[TASK INSTRUCTIONS] Rewrite the items from the line with "The height and" up to and including the last item, substituting "Find" for "Search" and keeping everything else unchanged. Leave the pictures out of your answer.

--- INPUT ROWS ---

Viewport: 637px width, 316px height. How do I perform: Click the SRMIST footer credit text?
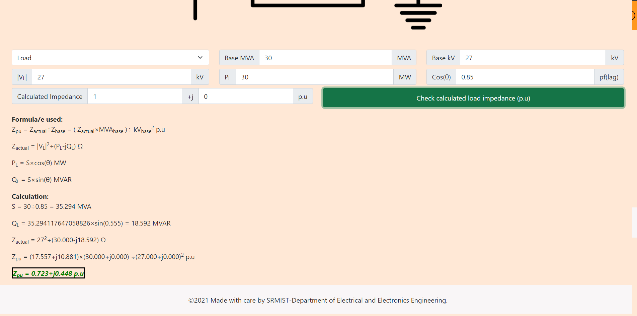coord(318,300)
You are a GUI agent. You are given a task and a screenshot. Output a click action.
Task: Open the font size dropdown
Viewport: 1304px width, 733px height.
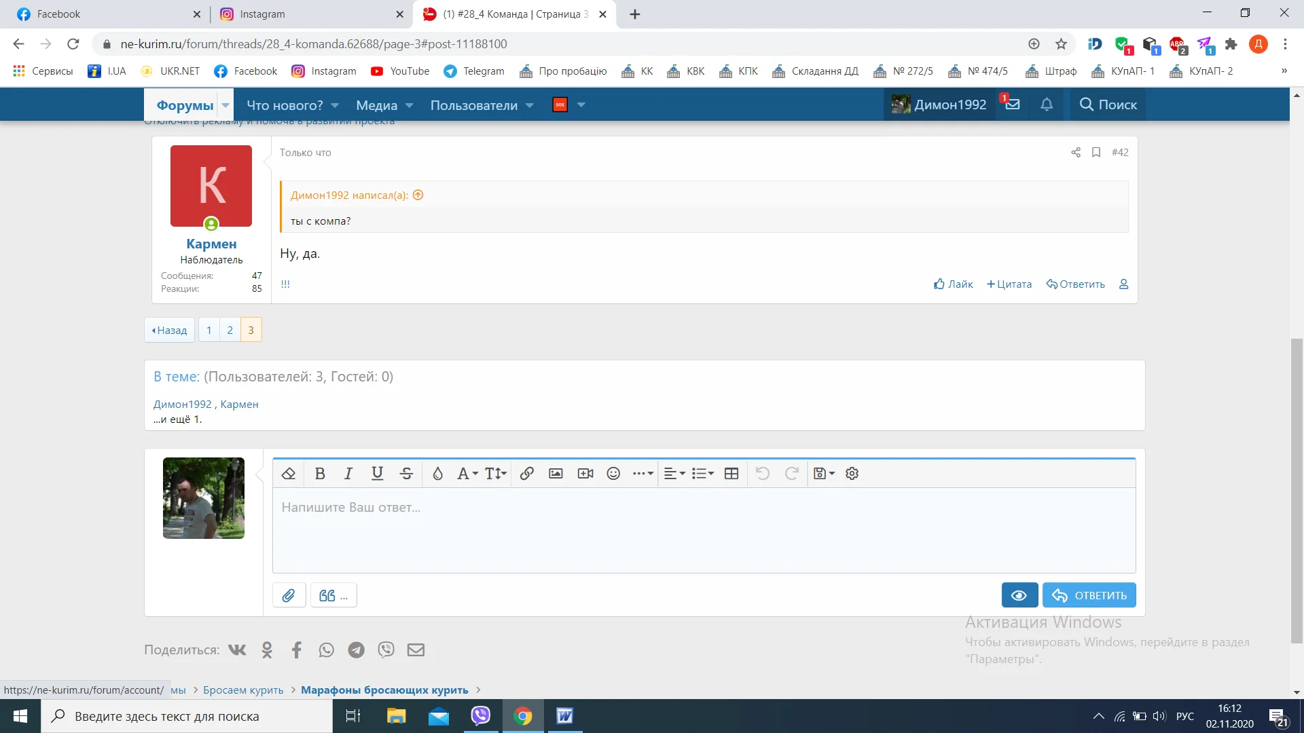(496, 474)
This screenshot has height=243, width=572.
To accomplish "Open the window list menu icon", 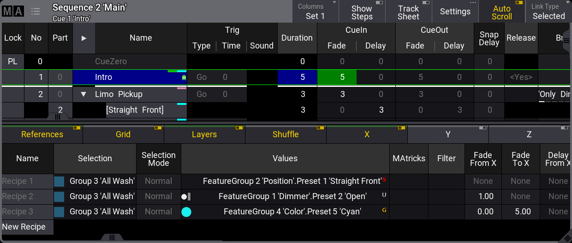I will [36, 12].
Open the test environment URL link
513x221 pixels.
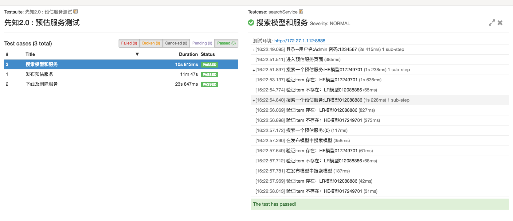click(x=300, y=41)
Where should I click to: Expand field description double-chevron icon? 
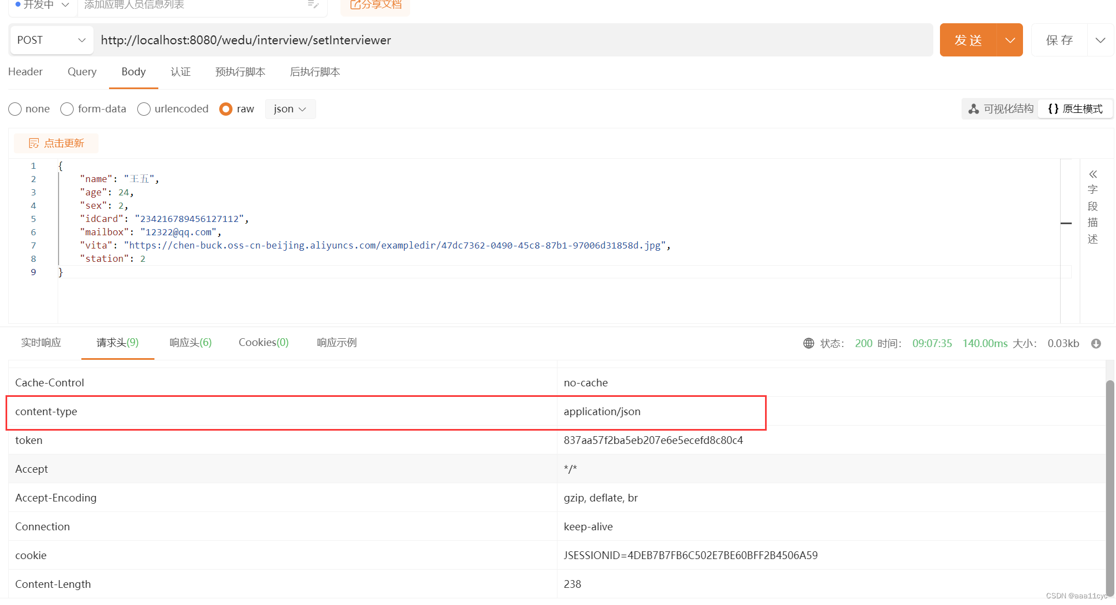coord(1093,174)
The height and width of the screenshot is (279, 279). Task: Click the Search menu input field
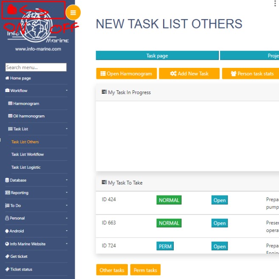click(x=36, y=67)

---

[EXERCISE OUTPUT]
The height and width of the screenshot is (279, 279). Task: Click the Find menu input field
click(x=36, y=67)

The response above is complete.